By Stephen Manchester
Reviewed by Angie Mangino
Rating: 5 stars
From the very first page, Manchester’s mastery of descriptive language propels the reader into the life of Don DiMarco, a man given at best, twelve months left to live. By seeing Don’s life through his own eyes, thoughts, and memories, the reader examines life and grows along with him as he travels the stages after the prognosis.
Told in first person narrative, Twelve Months introduces the reader to Don DiMarco up close and personally, as he deals with the doctor telling him that because of colon cancer, he has, at best twelve months left to live.

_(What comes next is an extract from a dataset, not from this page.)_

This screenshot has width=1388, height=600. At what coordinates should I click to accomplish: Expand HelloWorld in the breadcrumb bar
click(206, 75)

DiMarco, a 57-year-old machinist, retired early to live the time he had left with his wife Bella, and to spend more time with their daughter, Riley and her husband, Michael, along with grandchildren Madison and Pudge. He took to a lifelong passion of doing jigsaw puzzles as well as dwelling in his memories.
At the suggestion of his wife, Bella, a wise and supportive woman, Don composes a “No Regrets” list of the top five things he always wanted to do, but didn’t.

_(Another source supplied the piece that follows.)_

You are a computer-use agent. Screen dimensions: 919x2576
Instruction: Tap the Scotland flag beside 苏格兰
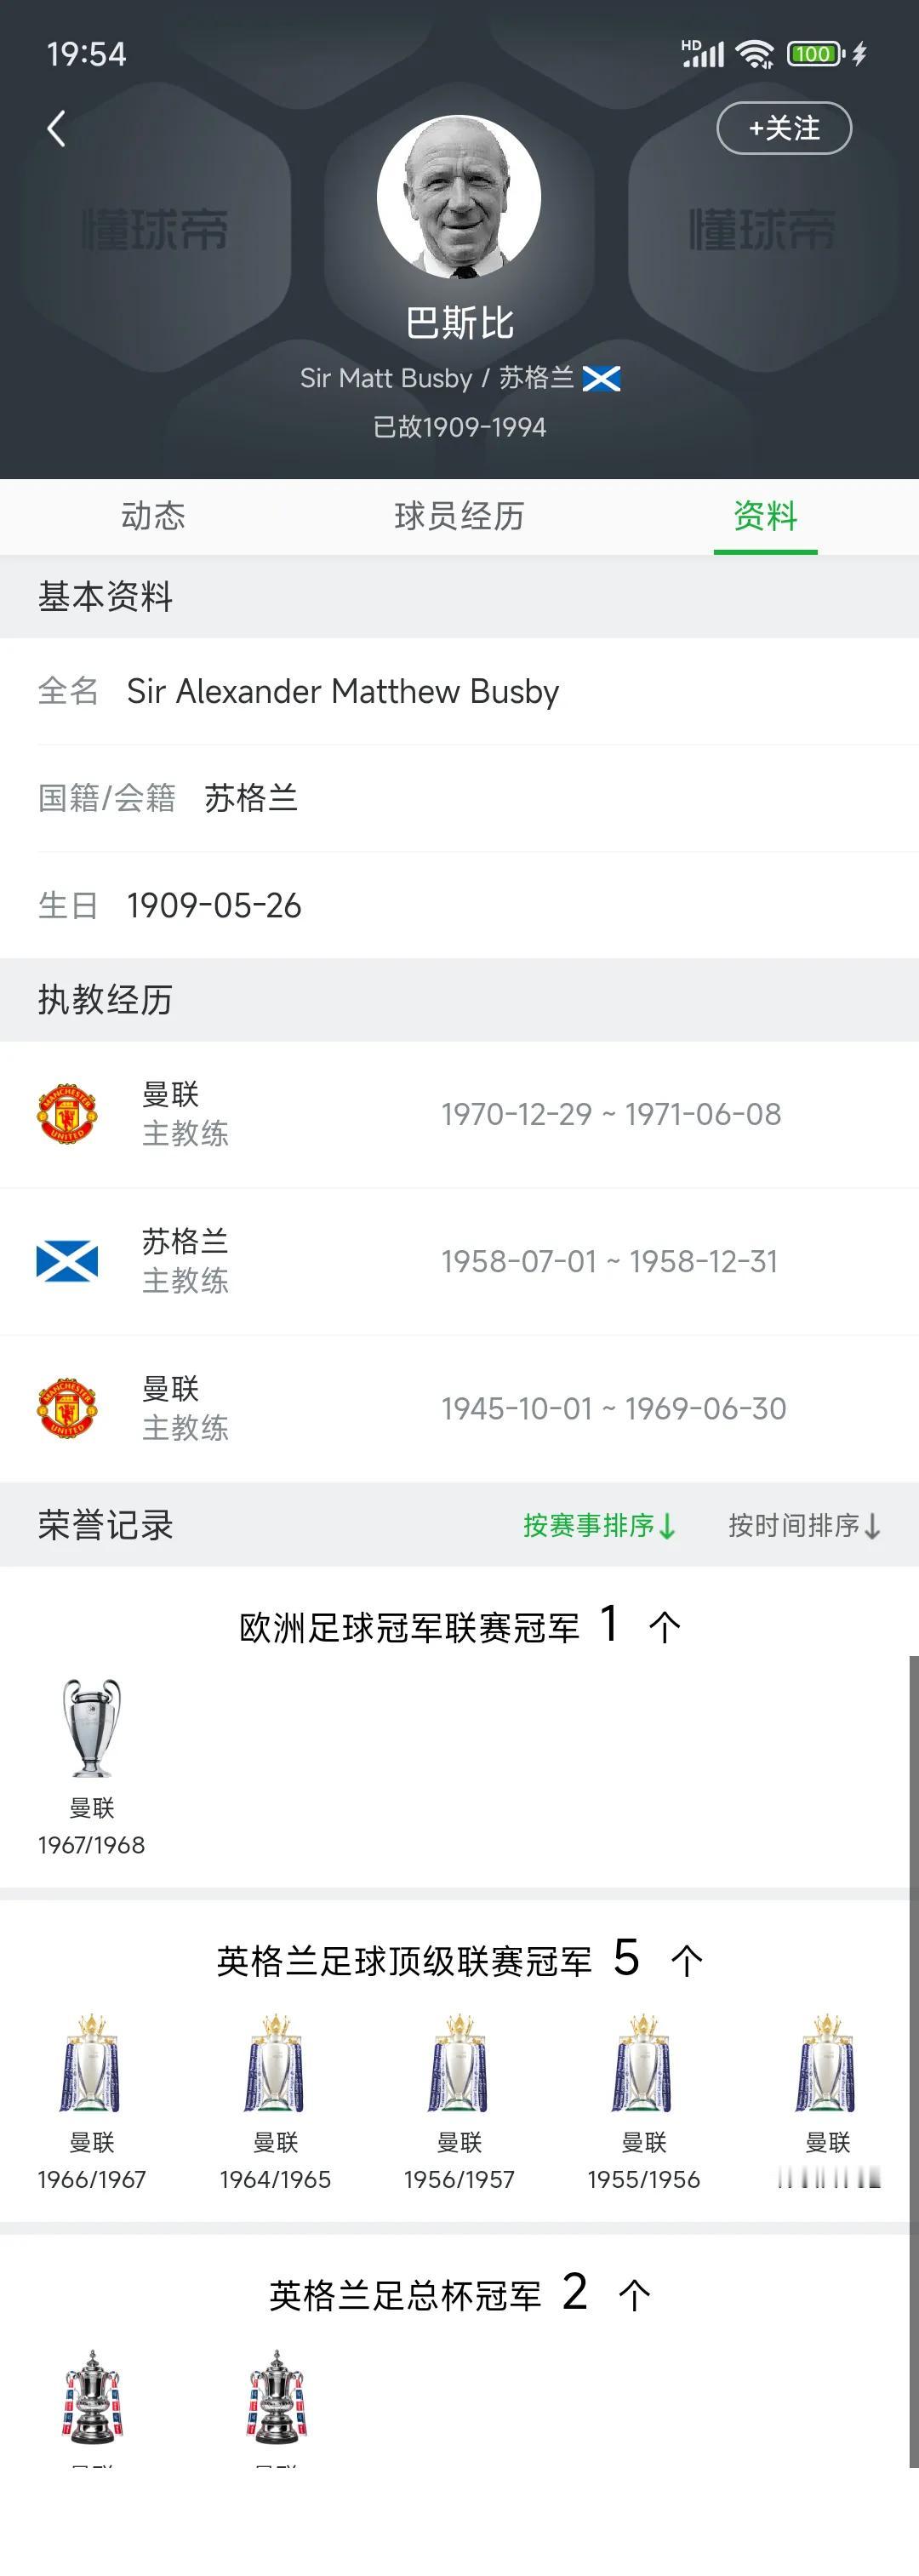pyautogui.click(x=601, y=378)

Bella then sets out to find ways for Don to do them and the reader tags along to the speedway, dude ranch, police car ride as a reporter, inside an RV, and looking to land a 40 lb. striped bass. They take trips together: to Vietnam, to make peace with the country he only saw as a soldier during war, local trips to places they loved, and a much belated Barbados honeymoon for the couple.
In the process, Don begins to see the goodness in his life to the point of getting closer to God by saying prayers of thanks instead of begging for a cure. As he becomes more ill, he also becomes wiser to the important things in life that he works to instill into his grandchildren. He shares the wisdom he had not understood before with the reader at the end of chapter one.
“…the most important thing I’ve passed on is that life can be a beautiful dream, or a living nightmare. It’s all about your attitude; your perspective.”
Twelve Months may be the story of a man given a limited time to live, yet rather than being a depressing story; it is a joyful story that lays tribute to life. Throughout the book, the words attributed to Abraham Lincoln kept crossing my mind. “And in the end, it’s not the years in your life that count. It’s the life in your years.”